◆ REQUEST ◆
Switch "How do I perform" to "What is the way to do" wherever it occurs in the lines below, changing nothing else. Leave the pictures out of your answer.

[Recorded data]
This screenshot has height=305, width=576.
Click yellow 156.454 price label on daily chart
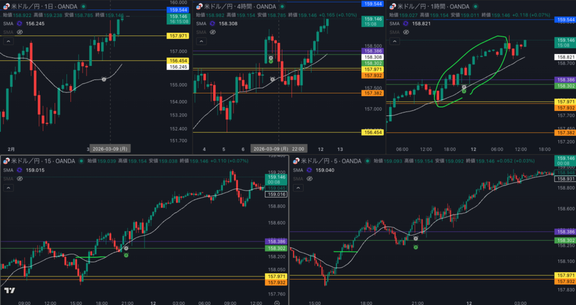coord(178,60)
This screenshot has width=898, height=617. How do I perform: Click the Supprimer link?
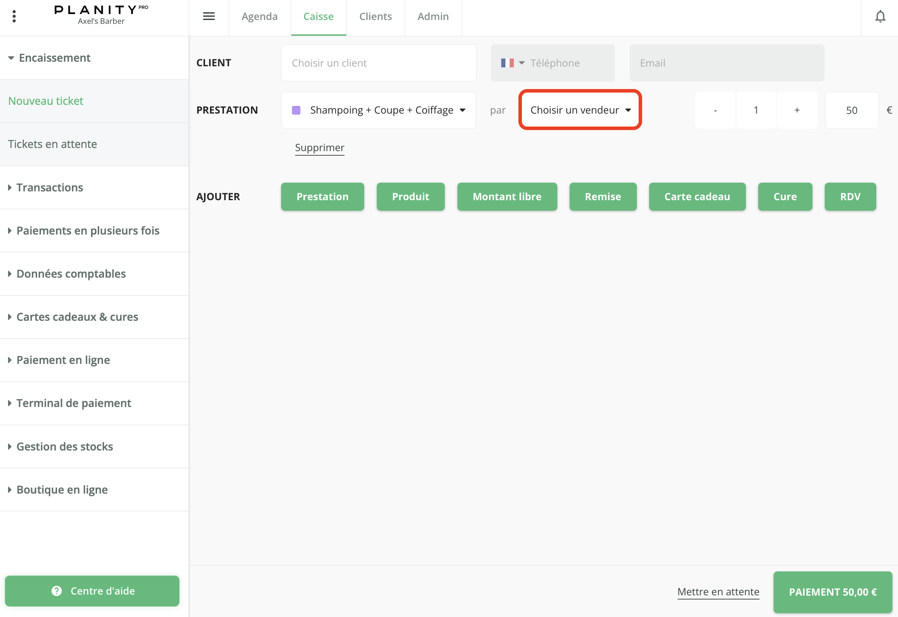click(319, 148)
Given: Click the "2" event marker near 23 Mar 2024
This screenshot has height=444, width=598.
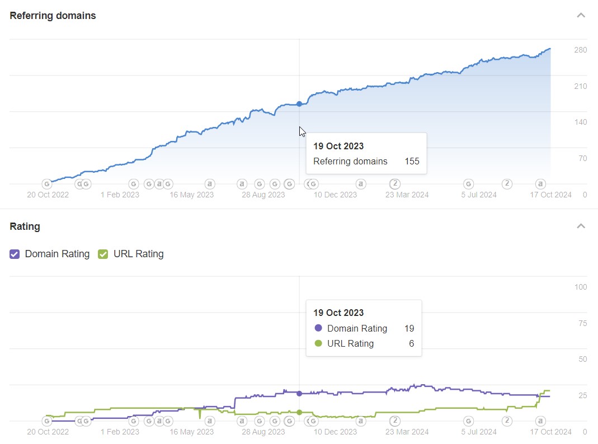Looking at the screenshot, I should (x=395, y=183).
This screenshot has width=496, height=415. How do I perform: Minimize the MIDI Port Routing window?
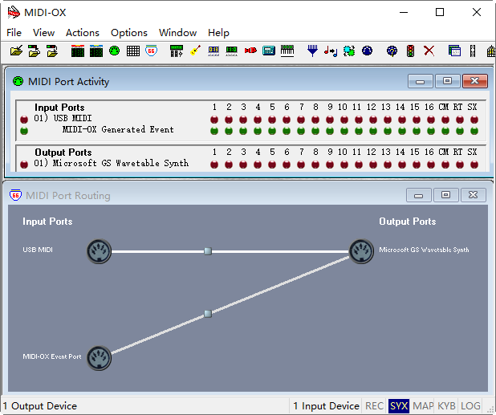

◆ SOLUTION FOR THIS PROBLEM ◆
This screenshot has height=305, width=576.
Click yellow 156.454 price label on daily chart
coord(178,60)
This screenshot has width=898, height=617. What is the way to do: Click the Supprimer link?
click(319, 148)
Given: Click the "2" event marker near 23 Mar 2024
This screenshot has height=444, width=598.
Looking at the screenshot, I should (x=395, y=183).
This screenshot has width=496, height=415. What is the way to do: Minimize the MIDI Port Routing window?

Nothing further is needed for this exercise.